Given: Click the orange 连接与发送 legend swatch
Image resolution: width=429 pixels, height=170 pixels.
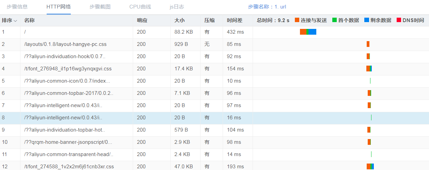Looking at the screenshot, I should (x=297, y=20).
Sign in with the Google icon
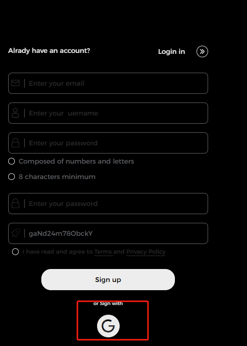This screenshot has width=247, height=346. (108, 326)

Problem description
Reproduce every one of the records above word for word, leaving out the pictures.

Answer in full
Given: Click the orange 连接与发送 legend swatch
Image resolution: width=429 pixels, height=170 pixels.
Looking at the screenshot, I should (x=297, y=20).
Sign in with the Google icon
This screenshot has width=247, height=346. (108, 326)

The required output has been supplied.